Another alleged sighting of Jesus is causing a stir once again, this time in New Mexico where a man claims Jesus appeared to him on a fresh baked tortilla.
David Sandoval from Espanola couldn't believe what he was seeing last week when he sat down to eat dinner with his mother on Ash Wednesday.
There on one of his tortillas his mother made was the startling image of what resembles Jesus (see the image here).
"That made it even more astonishing that it was the first day of Lent," the man told local station KOAT-TV. "I passed it to my mom and the same response came from her, 'Oh my God.'"
Unable to eat the image, Sandoval took a photo of the tortilla and posted it onto his Facebook page, where comments quickly began to pour in.
Many of his friends were able to see the face on the tortilla as well. Some called it a miracle while others told him he must feel blessed to have discovered the image.
"New Mexico has always been known to have interesting things happen during the Lent time," he said.

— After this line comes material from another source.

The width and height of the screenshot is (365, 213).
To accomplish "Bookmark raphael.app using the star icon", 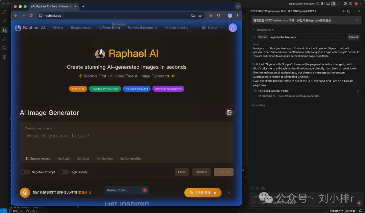I will pos(199,15).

Sandoval shared that though he was definitely shocked to see the face that looks like Jesus during dinnertime – consisting additionally of mashed potatoes, gravy and chicken – nothing could surprise him especially if it involved a higher power.
He and his family are contemplating ways to preserve the tortilla. For now, the bread rests safely in a wooden box.

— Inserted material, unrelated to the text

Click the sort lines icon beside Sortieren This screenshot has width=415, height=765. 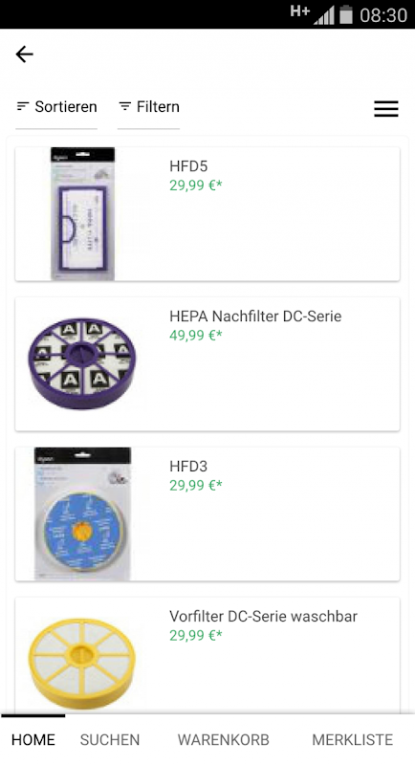click(22, 106)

This is not the first time Jesus or any other holy figures have reportedly materialized in strange places and on random items.
Earlier last year, a mother in Starr County, Texas, said she discovered the Virgin Mary and Baby Jesus on her flour tortillas while preparing a meal for her sons after school.
She and Sandoval were not alone in fact.
Holy images on the tortilla have reportedly been around for decades, beginning in 1977, when a woman named Maria Rubio from Lake Arthur, New Mexico, discovered a thumb-sized print of Jesus while rolling up a burrito for her husband.
Rubio created a small shrine for what was hailed as the first "Holy Tortilla," and more than 35,000 people reportedly visited her home to see it, leaving flowers and photos of sick loved ones.
Her finding purportedly started the trend of spotting sacred figures in unrelated items, which continues still today.
Many others thereafter also claimed to have seen images on their receipts, rocking chairs, tea towels, candy, and more.
Most recently, residents in Houston flocked to see what they alleged was the traditional image of the Virgin Mary of Guadeloupe on the bark of an oak tree.